Context-Aware Timewise VAEs for Real-Time Vehicle Trajectory Prediction
This work addresses the problem of accurate, multi-modal trajectory prediction for autonomous driving and traffic systems, offering incremental improvements through enhanced context integration.
The paper tackles real-time vehicle trajectory prediction by introducing ContextVAE, a context-aware method that integrates environmental and social features, achieving state-of-the-art performance on multiple datasets like nuScenes, Lyft Level 5, and Waymo Open Motion Dataset.

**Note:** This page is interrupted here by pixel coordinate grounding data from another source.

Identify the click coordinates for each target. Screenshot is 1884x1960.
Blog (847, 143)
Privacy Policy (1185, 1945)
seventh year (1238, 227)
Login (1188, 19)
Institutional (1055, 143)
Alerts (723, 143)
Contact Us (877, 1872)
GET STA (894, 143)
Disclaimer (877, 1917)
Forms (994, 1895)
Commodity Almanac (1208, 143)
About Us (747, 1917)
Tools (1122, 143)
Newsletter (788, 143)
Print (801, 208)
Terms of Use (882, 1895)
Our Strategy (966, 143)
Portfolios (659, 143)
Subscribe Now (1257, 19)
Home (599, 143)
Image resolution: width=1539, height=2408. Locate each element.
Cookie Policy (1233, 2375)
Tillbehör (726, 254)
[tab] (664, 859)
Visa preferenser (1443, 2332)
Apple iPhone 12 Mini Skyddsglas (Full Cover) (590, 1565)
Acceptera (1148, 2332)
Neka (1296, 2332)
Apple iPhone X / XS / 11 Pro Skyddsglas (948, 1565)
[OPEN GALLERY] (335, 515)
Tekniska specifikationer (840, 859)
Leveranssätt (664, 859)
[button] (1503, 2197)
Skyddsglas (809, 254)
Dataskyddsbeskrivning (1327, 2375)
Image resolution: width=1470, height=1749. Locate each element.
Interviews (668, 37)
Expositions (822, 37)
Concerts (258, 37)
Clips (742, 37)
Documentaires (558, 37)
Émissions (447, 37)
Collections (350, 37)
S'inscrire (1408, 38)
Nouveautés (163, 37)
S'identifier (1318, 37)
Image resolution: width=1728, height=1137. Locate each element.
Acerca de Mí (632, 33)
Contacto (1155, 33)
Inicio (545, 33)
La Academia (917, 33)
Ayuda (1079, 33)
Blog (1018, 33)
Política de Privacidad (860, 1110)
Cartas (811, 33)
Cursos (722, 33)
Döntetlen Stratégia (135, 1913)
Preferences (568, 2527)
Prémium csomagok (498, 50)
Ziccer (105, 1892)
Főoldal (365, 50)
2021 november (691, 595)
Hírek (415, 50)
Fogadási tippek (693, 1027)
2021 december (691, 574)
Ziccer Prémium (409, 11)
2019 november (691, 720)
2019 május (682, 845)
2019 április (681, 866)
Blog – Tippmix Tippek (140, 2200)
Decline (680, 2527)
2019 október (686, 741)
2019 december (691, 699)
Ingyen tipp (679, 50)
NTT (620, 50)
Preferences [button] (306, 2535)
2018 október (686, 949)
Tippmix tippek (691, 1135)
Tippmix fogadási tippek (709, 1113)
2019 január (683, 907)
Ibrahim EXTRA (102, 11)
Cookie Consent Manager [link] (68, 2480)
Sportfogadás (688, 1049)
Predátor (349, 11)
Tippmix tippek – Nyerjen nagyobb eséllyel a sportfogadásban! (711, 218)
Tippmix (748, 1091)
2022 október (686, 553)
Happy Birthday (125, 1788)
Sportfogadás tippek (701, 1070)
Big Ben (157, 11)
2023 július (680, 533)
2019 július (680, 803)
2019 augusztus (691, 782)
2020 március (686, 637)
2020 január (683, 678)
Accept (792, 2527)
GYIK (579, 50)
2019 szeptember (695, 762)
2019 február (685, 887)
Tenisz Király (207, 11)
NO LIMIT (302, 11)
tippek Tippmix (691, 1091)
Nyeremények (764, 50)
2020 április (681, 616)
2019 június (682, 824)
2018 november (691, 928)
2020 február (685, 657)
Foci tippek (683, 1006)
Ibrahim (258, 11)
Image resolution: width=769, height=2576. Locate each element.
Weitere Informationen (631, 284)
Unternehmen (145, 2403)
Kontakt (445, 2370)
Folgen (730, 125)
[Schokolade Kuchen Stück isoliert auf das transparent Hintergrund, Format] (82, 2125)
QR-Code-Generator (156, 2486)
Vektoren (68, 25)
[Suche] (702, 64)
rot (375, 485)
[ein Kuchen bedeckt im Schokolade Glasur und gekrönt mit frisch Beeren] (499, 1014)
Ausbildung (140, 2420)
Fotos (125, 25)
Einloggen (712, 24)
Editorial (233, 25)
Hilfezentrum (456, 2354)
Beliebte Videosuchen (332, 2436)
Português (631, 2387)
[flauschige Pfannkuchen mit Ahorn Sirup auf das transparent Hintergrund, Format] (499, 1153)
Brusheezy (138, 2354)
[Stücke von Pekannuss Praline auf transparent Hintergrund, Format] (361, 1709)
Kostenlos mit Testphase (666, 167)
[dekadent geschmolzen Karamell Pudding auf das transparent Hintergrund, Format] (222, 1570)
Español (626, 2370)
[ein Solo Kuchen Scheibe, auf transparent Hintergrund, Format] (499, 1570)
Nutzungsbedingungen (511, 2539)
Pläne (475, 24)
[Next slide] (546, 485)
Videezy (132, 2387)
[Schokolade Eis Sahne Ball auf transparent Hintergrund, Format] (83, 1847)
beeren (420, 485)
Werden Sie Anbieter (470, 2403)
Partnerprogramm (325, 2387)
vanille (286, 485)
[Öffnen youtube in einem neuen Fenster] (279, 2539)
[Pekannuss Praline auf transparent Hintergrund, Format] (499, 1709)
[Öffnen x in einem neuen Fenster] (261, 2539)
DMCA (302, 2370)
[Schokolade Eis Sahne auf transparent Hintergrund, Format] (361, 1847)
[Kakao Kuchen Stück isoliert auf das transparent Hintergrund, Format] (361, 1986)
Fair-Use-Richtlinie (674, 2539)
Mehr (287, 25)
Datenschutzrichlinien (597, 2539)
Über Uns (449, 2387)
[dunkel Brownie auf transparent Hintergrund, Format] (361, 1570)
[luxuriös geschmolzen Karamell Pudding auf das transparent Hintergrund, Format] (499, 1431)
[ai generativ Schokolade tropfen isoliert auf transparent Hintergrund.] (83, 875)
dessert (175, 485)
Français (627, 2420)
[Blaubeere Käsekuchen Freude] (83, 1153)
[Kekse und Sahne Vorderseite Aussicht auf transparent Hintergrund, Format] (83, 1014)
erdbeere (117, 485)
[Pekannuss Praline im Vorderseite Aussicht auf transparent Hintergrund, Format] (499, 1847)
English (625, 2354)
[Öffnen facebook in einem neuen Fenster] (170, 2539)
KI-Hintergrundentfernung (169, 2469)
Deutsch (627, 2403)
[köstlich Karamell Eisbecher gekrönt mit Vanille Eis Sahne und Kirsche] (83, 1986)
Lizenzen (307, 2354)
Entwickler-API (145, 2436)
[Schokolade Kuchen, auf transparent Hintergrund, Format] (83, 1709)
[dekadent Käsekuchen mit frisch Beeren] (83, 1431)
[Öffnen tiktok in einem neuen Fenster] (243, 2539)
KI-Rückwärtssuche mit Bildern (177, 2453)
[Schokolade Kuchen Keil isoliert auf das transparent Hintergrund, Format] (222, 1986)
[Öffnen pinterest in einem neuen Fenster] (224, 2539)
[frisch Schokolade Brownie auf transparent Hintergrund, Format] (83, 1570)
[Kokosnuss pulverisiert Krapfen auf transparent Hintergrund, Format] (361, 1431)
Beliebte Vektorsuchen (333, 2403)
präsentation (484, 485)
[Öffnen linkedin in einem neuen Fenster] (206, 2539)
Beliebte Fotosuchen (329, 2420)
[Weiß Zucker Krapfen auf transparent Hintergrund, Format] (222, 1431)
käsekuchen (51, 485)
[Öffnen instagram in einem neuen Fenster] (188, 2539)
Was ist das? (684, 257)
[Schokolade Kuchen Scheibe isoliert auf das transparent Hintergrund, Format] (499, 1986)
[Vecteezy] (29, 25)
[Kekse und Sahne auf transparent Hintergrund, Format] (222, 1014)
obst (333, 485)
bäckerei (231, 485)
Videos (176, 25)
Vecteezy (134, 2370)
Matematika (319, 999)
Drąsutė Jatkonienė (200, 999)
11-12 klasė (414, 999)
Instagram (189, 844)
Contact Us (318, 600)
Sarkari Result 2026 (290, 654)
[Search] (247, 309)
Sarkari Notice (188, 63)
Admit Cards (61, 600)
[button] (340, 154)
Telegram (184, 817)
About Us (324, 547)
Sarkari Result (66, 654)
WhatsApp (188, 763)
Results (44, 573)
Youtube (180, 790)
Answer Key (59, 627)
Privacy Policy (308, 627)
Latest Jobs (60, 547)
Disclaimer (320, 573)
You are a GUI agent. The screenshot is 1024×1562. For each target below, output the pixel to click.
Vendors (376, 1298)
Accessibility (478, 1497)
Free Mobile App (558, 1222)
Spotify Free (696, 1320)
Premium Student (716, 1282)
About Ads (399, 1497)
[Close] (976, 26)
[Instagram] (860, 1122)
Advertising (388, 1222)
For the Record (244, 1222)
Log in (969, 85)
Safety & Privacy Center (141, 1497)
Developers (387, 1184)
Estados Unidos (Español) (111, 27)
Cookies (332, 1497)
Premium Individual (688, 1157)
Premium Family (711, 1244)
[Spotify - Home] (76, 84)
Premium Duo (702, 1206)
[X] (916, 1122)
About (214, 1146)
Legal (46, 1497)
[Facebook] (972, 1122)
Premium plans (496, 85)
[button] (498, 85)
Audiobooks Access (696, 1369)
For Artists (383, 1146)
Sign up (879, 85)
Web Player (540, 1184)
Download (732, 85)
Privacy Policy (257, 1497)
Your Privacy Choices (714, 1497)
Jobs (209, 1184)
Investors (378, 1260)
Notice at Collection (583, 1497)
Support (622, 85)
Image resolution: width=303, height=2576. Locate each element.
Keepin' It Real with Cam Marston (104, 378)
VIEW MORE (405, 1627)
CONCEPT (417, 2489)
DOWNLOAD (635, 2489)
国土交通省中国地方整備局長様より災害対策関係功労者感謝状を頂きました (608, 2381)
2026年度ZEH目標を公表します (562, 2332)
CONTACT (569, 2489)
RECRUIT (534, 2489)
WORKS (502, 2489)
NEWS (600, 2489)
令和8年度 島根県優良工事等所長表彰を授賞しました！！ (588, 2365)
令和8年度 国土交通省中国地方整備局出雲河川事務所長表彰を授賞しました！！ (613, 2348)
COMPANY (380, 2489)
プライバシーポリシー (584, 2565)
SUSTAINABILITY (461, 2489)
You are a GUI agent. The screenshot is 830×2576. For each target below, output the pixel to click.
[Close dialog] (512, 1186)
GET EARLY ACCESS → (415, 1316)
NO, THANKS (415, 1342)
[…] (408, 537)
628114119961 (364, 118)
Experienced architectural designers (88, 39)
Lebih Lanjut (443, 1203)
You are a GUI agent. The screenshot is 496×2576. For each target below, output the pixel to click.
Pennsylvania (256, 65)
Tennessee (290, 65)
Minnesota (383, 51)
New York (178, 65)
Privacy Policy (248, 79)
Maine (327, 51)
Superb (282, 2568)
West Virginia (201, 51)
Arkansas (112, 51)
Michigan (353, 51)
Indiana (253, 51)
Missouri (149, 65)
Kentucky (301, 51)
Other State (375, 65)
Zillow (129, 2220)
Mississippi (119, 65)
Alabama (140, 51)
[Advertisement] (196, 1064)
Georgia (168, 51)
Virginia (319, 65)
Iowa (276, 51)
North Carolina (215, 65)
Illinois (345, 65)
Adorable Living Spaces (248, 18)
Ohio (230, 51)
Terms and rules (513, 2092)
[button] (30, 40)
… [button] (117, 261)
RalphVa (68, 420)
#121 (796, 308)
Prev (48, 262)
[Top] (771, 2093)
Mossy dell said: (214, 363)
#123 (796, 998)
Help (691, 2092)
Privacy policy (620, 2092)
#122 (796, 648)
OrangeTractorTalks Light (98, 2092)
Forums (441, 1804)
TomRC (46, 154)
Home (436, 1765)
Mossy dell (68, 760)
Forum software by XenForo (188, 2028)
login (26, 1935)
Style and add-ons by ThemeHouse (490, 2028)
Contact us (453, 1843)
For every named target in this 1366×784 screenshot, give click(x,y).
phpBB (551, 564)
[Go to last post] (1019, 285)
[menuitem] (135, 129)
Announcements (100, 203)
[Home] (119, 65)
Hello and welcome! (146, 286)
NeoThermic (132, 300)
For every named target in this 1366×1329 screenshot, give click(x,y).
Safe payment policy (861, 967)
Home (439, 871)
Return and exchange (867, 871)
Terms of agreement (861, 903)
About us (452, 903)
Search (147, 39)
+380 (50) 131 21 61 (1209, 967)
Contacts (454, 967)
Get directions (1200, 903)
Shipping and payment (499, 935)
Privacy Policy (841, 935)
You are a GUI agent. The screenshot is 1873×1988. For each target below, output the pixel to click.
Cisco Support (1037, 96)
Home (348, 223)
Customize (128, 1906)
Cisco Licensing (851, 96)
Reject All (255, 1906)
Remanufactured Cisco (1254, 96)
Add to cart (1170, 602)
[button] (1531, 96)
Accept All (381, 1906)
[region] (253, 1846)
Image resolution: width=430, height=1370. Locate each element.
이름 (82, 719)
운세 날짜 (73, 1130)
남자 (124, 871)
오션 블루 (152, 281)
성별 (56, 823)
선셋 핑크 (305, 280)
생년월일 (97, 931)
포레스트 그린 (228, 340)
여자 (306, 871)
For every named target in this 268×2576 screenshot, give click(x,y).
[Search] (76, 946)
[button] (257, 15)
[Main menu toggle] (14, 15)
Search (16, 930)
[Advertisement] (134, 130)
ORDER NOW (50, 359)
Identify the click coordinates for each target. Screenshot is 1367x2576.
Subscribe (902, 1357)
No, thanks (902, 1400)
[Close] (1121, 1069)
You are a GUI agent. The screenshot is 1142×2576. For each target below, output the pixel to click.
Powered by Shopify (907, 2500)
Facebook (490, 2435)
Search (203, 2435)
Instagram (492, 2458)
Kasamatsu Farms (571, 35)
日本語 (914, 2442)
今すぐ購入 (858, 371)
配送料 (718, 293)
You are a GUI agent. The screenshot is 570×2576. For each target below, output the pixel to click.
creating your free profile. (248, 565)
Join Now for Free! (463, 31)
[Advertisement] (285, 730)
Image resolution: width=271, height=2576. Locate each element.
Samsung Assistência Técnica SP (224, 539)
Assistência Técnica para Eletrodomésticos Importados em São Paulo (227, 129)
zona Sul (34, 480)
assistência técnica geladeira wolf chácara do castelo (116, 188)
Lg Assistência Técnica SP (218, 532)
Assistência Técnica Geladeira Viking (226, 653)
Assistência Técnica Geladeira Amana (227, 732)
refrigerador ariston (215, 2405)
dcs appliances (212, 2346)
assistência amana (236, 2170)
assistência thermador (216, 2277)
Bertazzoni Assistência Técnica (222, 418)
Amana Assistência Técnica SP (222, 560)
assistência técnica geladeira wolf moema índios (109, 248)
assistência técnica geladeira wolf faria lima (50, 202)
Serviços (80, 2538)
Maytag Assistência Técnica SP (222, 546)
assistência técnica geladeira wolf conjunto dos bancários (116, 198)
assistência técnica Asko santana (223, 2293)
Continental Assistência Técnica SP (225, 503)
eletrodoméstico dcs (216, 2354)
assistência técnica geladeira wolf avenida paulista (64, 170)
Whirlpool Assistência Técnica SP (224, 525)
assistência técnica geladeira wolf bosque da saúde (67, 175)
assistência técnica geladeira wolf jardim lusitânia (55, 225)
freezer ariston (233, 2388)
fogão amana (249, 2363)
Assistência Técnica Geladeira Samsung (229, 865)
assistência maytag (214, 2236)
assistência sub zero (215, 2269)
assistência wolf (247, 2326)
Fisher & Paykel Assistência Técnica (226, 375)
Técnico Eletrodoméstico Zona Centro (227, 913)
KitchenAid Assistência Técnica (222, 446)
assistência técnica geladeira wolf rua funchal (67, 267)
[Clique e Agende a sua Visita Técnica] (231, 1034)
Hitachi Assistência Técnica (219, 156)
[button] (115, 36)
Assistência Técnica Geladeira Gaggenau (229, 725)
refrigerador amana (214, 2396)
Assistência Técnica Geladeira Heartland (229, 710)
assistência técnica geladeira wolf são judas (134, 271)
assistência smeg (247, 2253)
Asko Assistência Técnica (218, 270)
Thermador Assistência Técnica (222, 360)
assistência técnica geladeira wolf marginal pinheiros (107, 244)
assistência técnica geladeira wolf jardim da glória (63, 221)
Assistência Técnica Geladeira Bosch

Real-time, accurate prediction of human steering behaviors has wide applications, from developing intelligent traffic systems to deploying autonomous driving systems in both real and simulated worlds. In this paper, we present ContextVAE, a context-aware approach for multi-modal vehicle trajectory prediction. Built upon the backbone architecture of a timewise variational autoencoder, ContextVAE observation encoding employs a dual attention mechanism that accounts for the environmental context and the dynamic agents' states, in a unified way. By utilizing features extracted from semantic maps during agent state encoding, our approach takes into account both the social features exhibited by agents on the scene and the physical environment constraints to generate map-compliant and socially-aware trajectories. We perform extensive testing on the nuScenes prediction challenge, Lyft Level 5 dataset and Waymo Open Motion Dataset to show the effectiveness of our approach and its state-of-the-art performance. In all tested datasets, ContextVAE models are fast to train and provide high-quality multi-modal predictions in real-time. Our code is available at: https://github.com/xupei0610/ContextVAE.